Professor: Dr. Mark Mattson
Although amazing knowledge can be gained from human-subject experimentation, why is it so highly regulated?  The history behind it is complex.  For instance, following World War II the United States offered amnesty to enemy medical personnel who gained unique data through brutal human-subject experiments in exchange for their help to interpret the information.  Was it right to reconcile the otherwise unobtainable information gained with the horrifying suffering of the victims?  How is science used nowadays to justify “destructive research on human embryos?”1  Through the use of historical role-playing, debate, and project development, students will gain greater understanding of the intersection between ethics and human experimentation and how it may affect them in their career.
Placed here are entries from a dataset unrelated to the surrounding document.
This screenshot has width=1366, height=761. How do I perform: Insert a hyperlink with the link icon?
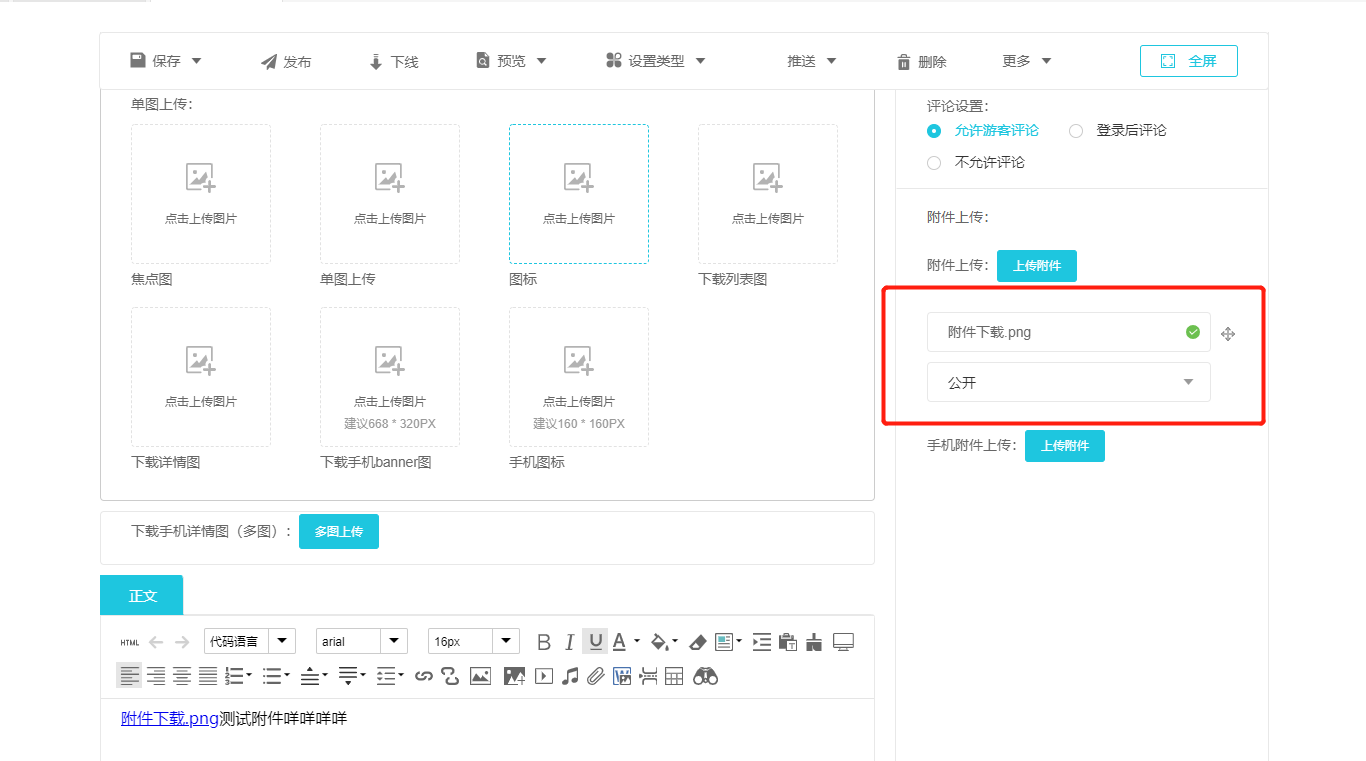tap(424, 677)
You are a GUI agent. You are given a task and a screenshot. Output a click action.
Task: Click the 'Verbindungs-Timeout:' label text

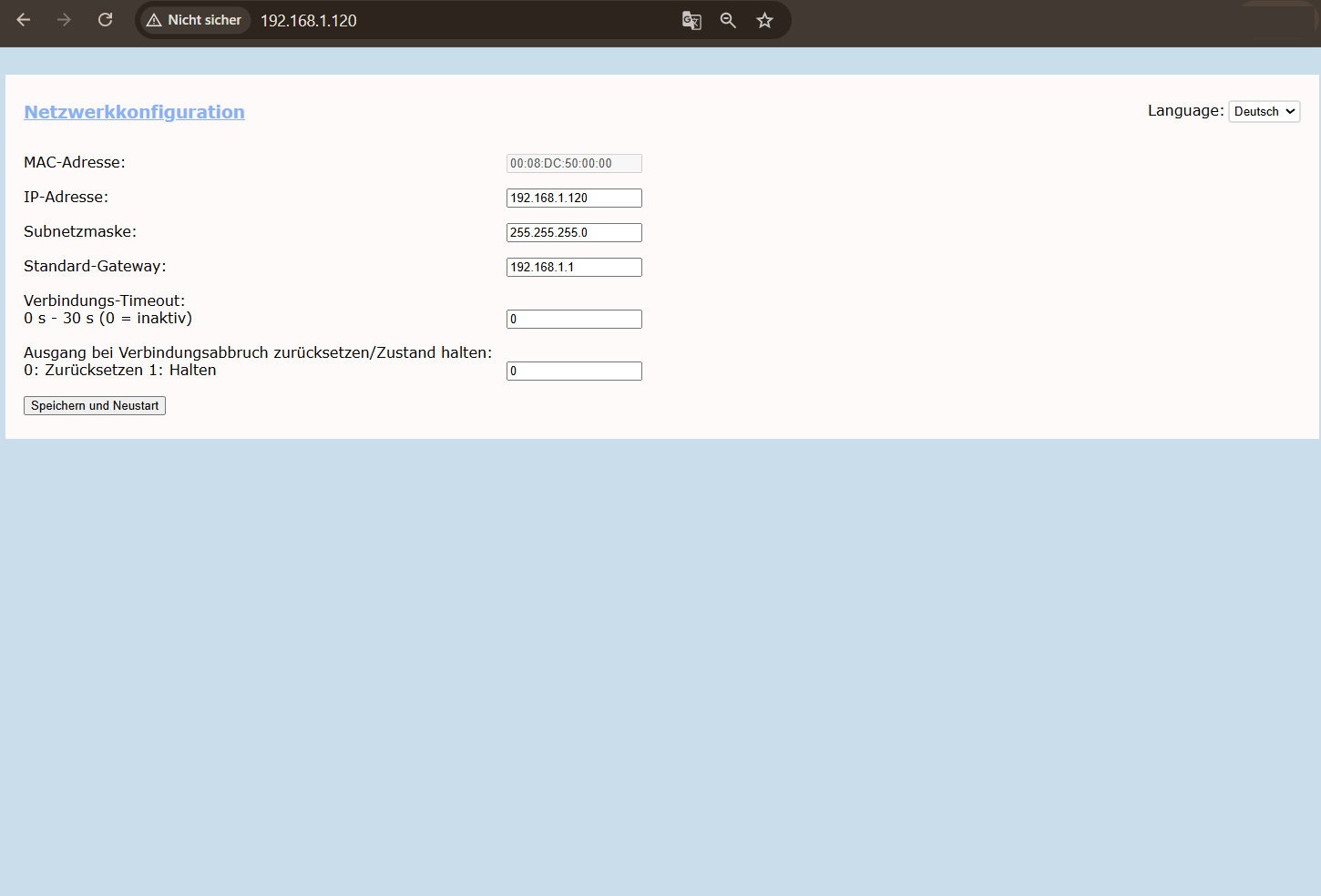(x=104, y=300)

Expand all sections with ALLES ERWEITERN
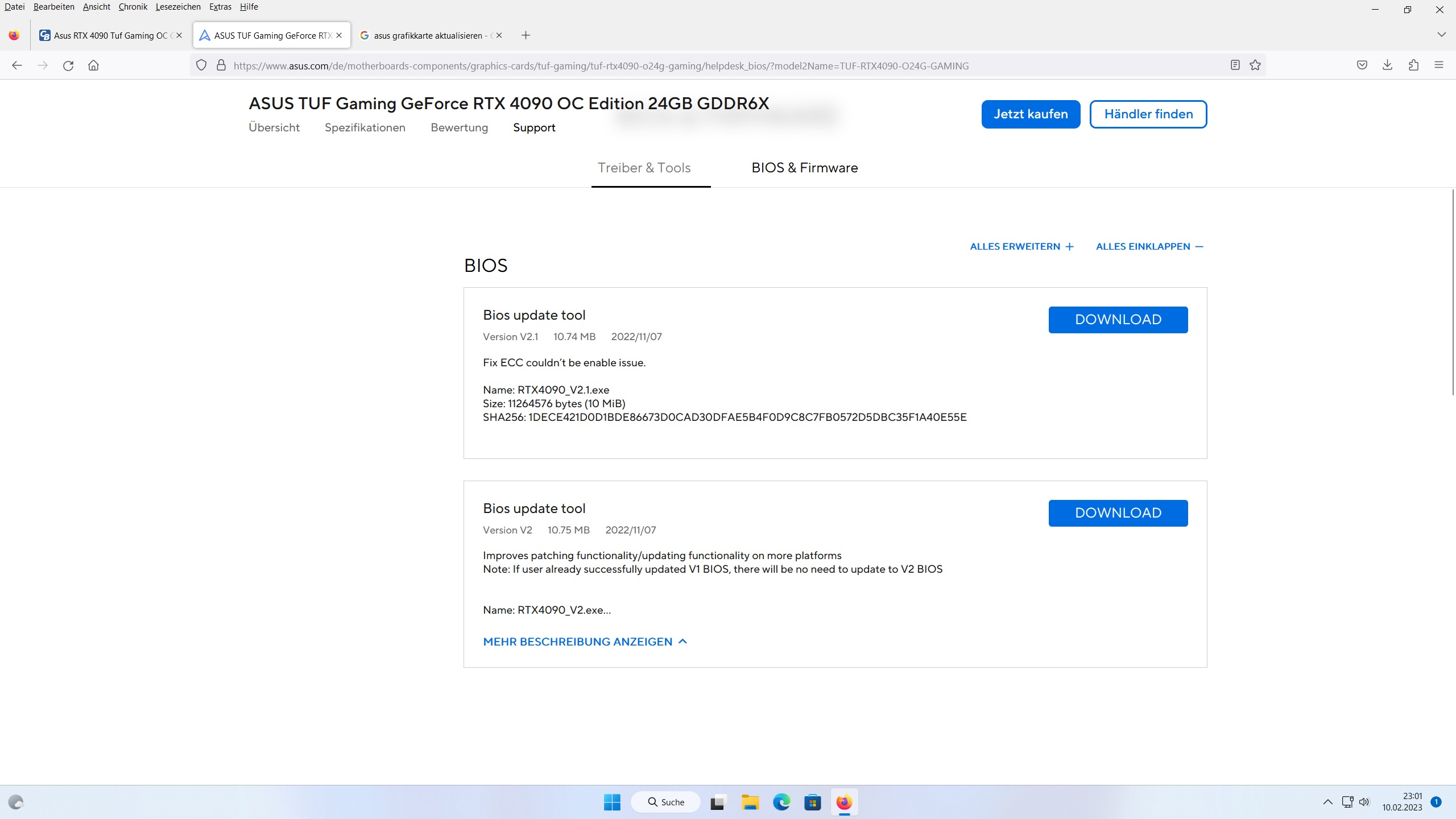(1021, 246)
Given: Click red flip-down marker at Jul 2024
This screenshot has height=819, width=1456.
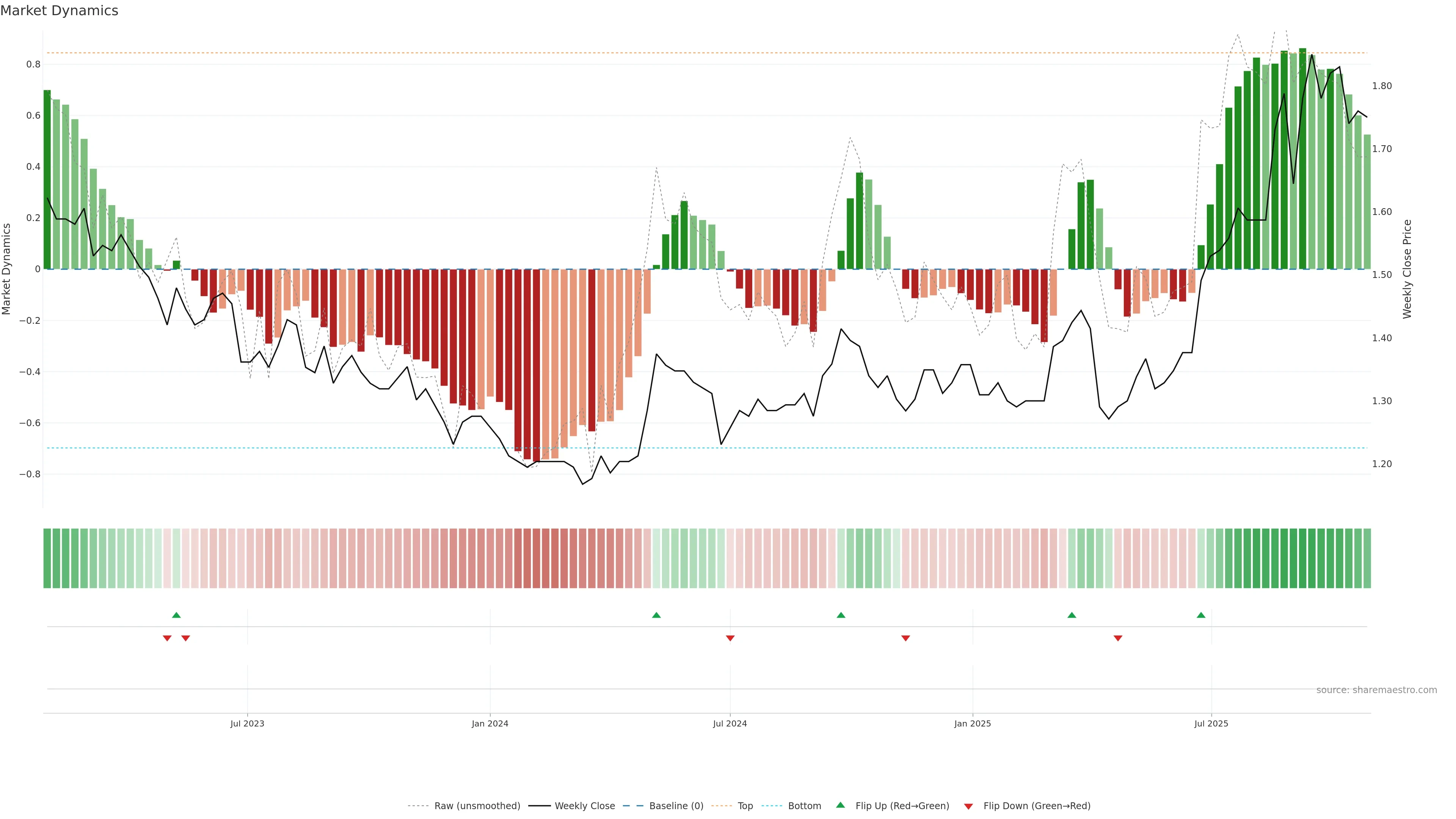Looking at the screenshot, I should (x=730, y=638).
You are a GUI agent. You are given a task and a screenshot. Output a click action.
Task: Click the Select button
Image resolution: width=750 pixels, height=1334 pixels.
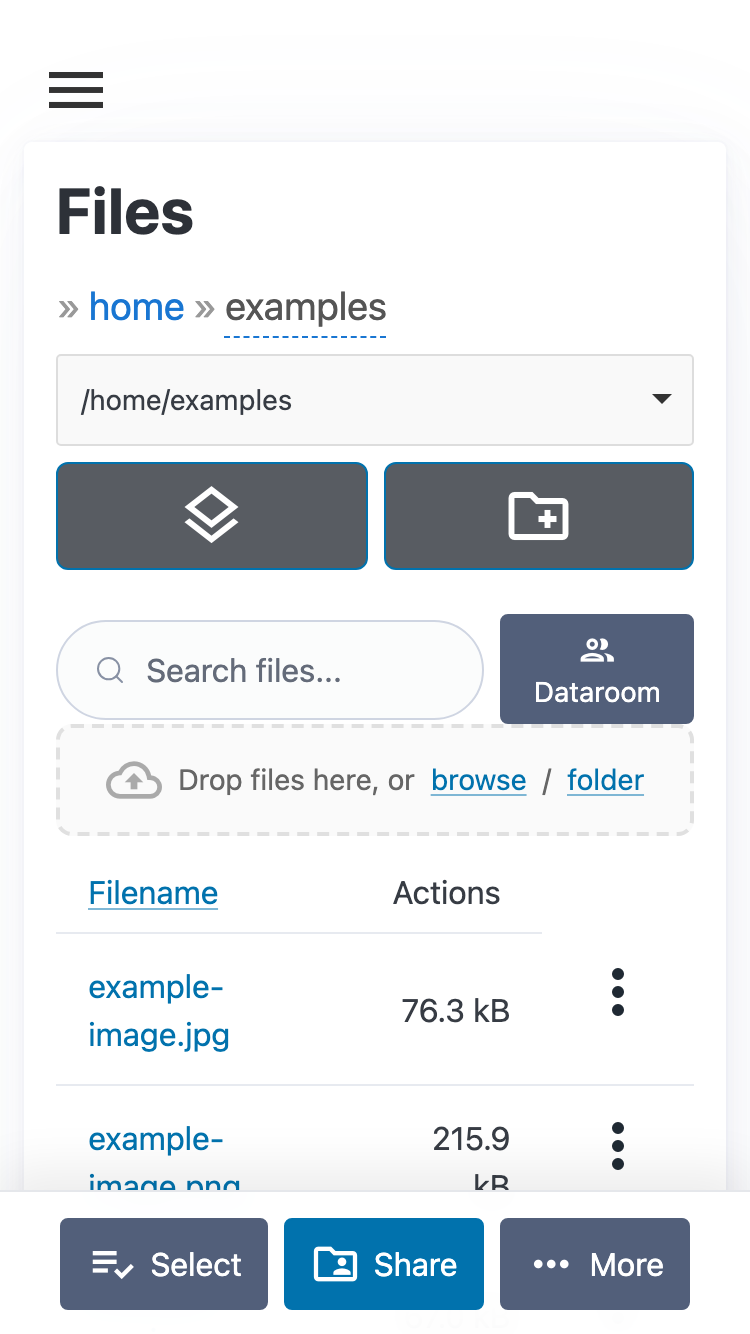pos(163,1264)
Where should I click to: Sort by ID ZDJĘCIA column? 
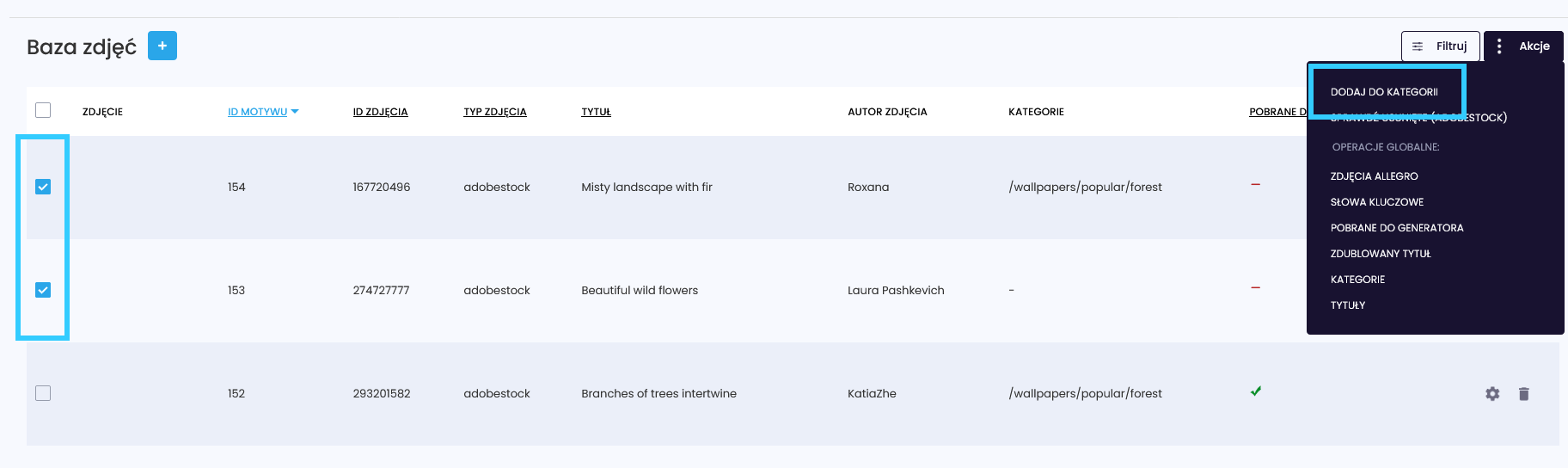(380, 112)
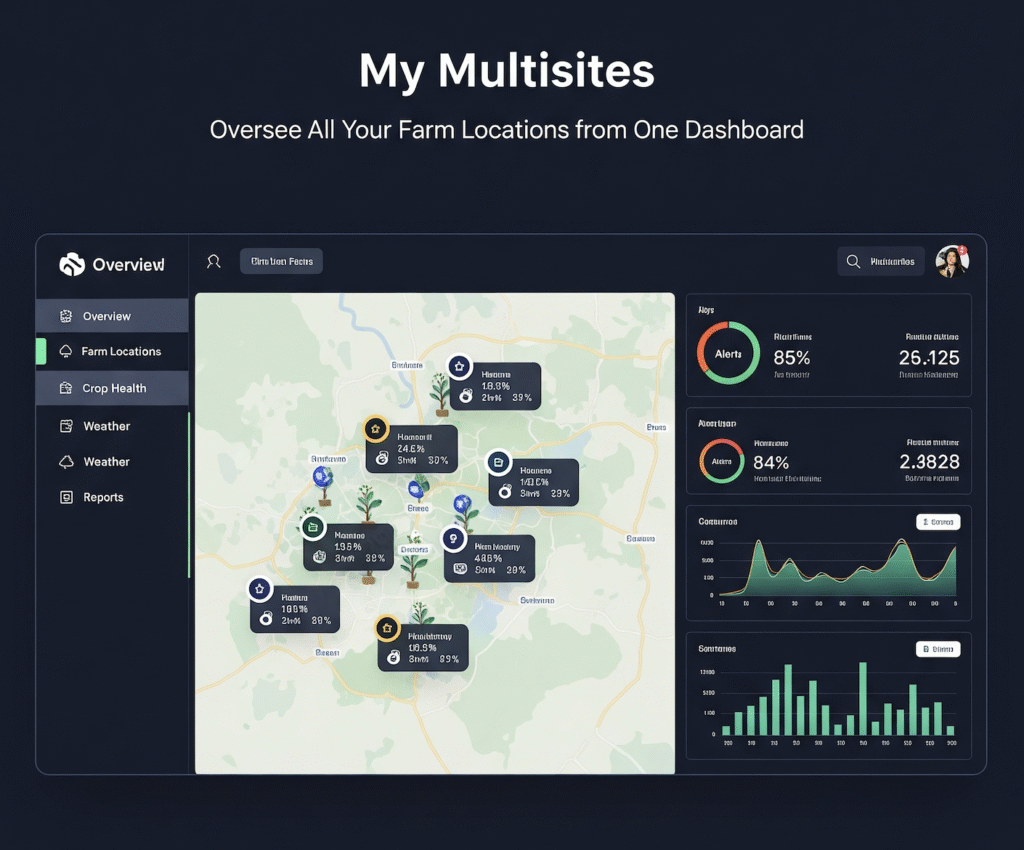Open the filter dropdown on the bar chart
The width and height of the screenshot is (1024, 850).
click(x=937, y=649)
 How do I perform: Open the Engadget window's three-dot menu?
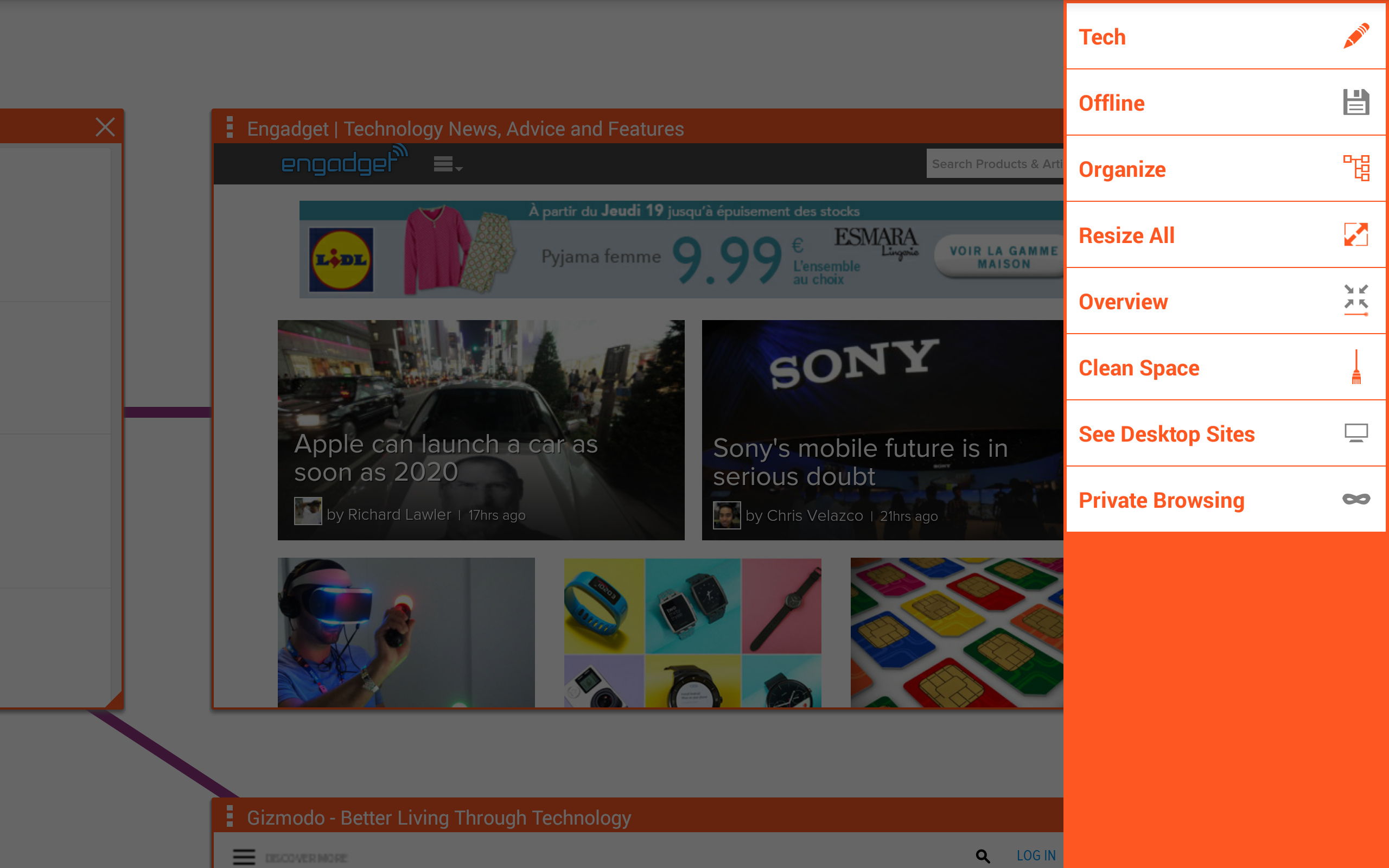(x=230, y=127)
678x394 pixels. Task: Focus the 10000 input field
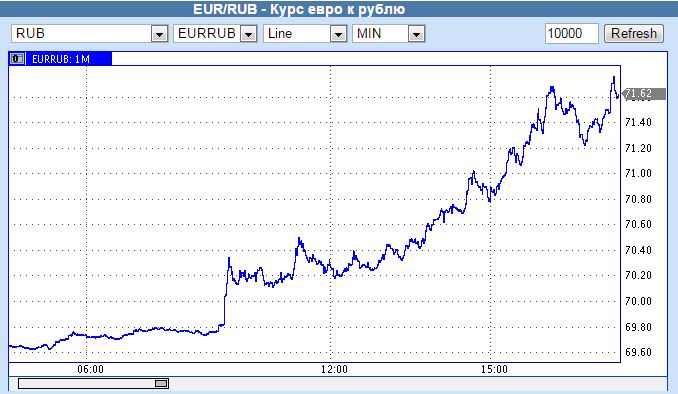click(x=572, y=33)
This is a 300-level interdisciplinary course anticipated to meet the needs of non-freshman students who still have to satisfy the General Education Cluster 1 Critical Thinking requirement. The anticipated enrollment of the course is approximately 20 students and class will meet face-to-face twice a week for 75-minute sessions.  This course will introduce students of all majors and interests to the protocols and regulations of experiments that involve humans as subjects; it will also address the often horrifying history of human-subject experimentation that led to the development of these protocols. Students will engage with the subject by developing their own proposals for human-subject research and following a process that mimics the necessary steps to secure legal permission to engage in this research.